__Exercise description__: Write out all the entries below without any change.

__Provided information__:
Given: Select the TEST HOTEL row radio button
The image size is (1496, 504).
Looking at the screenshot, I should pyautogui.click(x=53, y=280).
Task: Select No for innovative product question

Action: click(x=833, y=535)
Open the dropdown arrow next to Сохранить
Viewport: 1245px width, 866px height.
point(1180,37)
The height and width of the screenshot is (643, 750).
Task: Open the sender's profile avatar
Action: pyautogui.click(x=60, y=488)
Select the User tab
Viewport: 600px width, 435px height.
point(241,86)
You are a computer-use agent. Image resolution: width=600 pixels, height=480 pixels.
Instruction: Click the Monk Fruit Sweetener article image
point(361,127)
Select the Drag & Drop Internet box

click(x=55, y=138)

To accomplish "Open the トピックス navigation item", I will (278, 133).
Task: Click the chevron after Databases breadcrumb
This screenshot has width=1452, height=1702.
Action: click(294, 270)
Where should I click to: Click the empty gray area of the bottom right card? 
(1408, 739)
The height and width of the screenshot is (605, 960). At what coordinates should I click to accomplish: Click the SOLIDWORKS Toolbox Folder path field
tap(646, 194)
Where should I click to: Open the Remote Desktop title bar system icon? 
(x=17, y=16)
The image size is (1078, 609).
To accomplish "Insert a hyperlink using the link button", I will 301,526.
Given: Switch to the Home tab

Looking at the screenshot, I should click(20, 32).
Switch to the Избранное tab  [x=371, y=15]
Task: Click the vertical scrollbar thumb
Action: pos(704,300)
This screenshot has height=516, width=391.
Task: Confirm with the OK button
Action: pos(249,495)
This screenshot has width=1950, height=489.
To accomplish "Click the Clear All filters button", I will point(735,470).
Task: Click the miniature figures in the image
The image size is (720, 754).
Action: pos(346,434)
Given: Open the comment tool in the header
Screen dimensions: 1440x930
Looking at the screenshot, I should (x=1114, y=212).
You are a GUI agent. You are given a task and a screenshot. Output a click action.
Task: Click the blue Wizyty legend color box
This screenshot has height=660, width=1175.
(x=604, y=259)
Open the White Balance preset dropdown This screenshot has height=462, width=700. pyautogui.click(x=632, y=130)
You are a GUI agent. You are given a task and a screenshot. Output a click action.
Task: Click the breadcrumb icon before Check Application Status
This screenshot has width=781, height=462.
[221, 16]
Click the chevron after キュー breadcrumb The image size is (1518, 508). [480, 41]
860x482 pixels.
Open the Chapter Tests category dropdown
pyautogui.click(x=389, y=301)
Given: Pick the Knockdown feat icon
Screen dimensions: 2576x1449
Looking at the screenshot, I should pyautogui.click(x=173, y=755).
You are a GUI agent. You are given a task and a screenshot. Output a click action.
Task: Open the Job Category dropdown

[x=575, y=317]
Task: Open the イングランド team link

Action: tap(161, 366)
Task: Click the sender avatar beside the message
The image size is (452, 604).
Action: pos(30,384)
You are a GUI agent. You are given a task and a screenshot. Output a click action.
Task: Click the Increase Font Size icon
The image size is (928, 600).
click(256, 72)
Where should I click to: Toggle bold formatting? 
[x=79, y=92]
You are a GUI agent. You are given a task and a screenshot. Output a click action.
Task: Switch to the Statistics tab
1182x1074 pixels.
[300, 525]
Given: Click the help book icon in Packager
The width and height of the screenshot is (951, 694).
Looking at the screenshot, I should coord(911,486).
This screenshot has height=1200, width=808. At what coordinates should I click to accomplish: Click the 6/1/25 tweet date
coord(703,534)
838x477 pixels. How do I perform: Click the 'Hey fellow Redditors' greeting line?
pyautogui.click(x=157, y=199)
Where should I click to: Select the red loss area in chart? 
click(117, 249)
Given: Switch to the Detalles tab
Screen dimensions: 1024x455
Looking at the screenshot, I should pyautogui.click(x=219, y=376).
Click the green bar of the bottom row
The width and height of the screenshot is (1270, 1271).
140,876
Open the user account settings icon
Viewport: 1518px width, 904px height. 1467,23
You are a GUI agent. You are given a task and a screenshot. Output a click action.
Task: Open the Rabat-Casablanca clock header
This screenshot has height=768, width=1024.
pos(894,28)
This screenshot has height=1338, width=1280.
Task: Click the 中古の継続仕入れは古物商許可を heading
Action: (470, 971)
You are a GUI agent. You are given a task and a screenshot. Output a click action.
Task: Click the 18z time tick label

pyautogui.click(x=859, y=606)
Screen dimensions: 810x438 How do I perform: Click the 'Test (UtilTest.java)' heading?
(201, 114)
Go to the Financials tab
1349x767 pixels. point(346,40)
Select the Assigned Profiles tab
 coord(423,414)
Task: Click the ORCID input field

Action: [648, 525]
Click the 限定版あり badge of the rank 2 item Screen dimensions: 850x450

__Reply__:
Given: Select the TEST HOTEL row radio button
The image size is (1496, 504).
Looking at the screenshot, I should pyautogui.click(x=53, y=280).
Task: Select No for innovative product question

Action: click(x=833, y=535)
Open the dropdown arrow next to Сохранить
Viewport: 1245px width, 866px height.
point(1180,37)
The height and width of the screenshot is (643, 750).
Task: Open the sender's profile avatar
Action: pyautogui.click(x=60, y=488)
Select the User tab
Viewport: 600px width, 435px height.
point(241,86)
You are a computer-use agent. Image resolution: width=600 pixels, height=480 pixels.
Instruction: Click the Monk Fruit Sweetener article image
point(361,127)
Select the Drag & Drop Internet box

click(x=55, y=138)

To accomplish "Open the トピックス navigation item", I will (278, 133).
Task: Click the chevron after Databases breadcrumb
This screenshot has width=1452, height=1702.
Action: click(294, 270)
Where should I click to: Click the empty gray area of the bottom right card? 
(1408, 739)
The height and width of the screenshot is (605, 960). At what coordinates should I click to accomplish: Click the SOLIDWORKS Toolbox Folder path field
tap(646, 194)
Where should I click to: Open the Remote Desktop title bar system icon? 
(x=17, y=16)
The image size is (1078, 609).
To accomplish "Insert a hyperlink using the link button", I will 301,526.
Given: Switch to the Home tab

Looking at the screenshot, I should click(20, 32).
Switch to the Избранное tab  [x=371, y=15]
Task: Click the vertical scrollbar thumb
Action: pos(704,300)
This screenshot has height=516, width=391.
Task: Confirm with the OK button
Action: pos(249,495)
This screenshot has width=1950, height=489.
To accomplish "Click the Clear All filters button", I will point(735,470).
Task: Click the miniature figures in the image
The image size is (720, 754).
Action: pos(346,434)
Given: Open the comment tool in the header
Screen dimensions: 1440x930
Looking at the screenshot, I should (x=1114, y=212).
You are a GUI agent. You are given a task and a screenshot. Output a click action.
Task: Click the blue Wizyty legend color box
This screenshot has height=660, width=1175.
(x=604, y=259)
Open the White Balance preset dropdown This screenshot has height=462, width=700. pyautogui.click(x=632, y=130)
You are a GUI agent. You are given a task and a screenshot. Output a click action.
Task: Click the breadcrumb icon before Check Application Status
This screenshot has width=781, height=462.
[221, 16]
Click the chevron after キュー breadcrumb The image size is (1518, 508). [480, 41]
860x482 pixels.
Open the Chapter Tests category dropdown
pyautogui.click(x=389, y=301)
Given: Pick the Knockdown feat icon
Screen dimensions: 2576x1449
Looking at the screenshot, I should pyautogui.click(x=173, y=755).
You are a GUI agent. You are given a task and a screenshot. Output a click action.
Task: Open the Job Category dropdown

[x=575, y=317]
Task: Open the イングランド team link

Action: tap(161, 366)
Task: Click the sender avatar beside the message
The image size is (452, 604).
Action: pos(30,384)
You are a GUI agent. You are given a task and a screenshot. Output a click action.
Task: Click the Increase Font Size icon
The image size is (928, 600).
click(256, 72)
Where should I click to: Toggle bold formatting? 
[x=79, y=92]
You are a GUI agent. You are given a task and a screenshot. Output a click action.
Task: Switch to the Statistics tab
1182x1074 pixels.
[300, 525]
Given: Click the help book icon in Packager
The width and height of the screenshot is (951, 694).
Looking at the screenshot, I should coord(911,486).
This screenshot has height=1200, width=808. At what coordinates should I click to accomplish: Click the 6/1/25 tweet date
coord(703,534)
838x477 pixels. How do I perform: Click the 'Hey fellow Redditors' greeting line?
pyautogui.click(x=157, y=199)
Where should I click to: Select the red loss area in chart? 
click(117, 249)
Given: Switch to the Detalles tab
Screen dimensions: 1024x455
Looking at the screenshot, I should pyautogui.click(x=219, y=376).
Click the green bar of the bottom row
The width and height of the screenshot is (1270, 1271).
140,876
Open the user account settings icon
Viewport: 1518px width, 904px height. 1467,23
You are a GUI agent. You are given a task and a screenshot. Output a click action.
Task: Open the Rabat-Casablanca clock header
This screenshot has height=768, width=1024.
pos(894,28)
This screenshot has height=1338, width=1280.
Task: Click the 中古の継続仕入れは古物商許可を heading
Action: (470, 971)
You are a GUI agent. You are given a task and a screenshot. Output a click action.
Task: Click the 18z time tick label

pyautogui.click(x=859, y=606)
Screen dimensions: 810x438 How do I perform: Click the 'Test (UtilTest.java)' heading?
(201, 114)
Go to the Financials tab
1349x767 pixels. point(346,40)
Select the Assigned Profiles tab
 coord(423,414)
Task: Click the ORCID input field

Action: [648, 525]
Click the 限定版あり badge of the rank 2 item Screen dimensions: 850x450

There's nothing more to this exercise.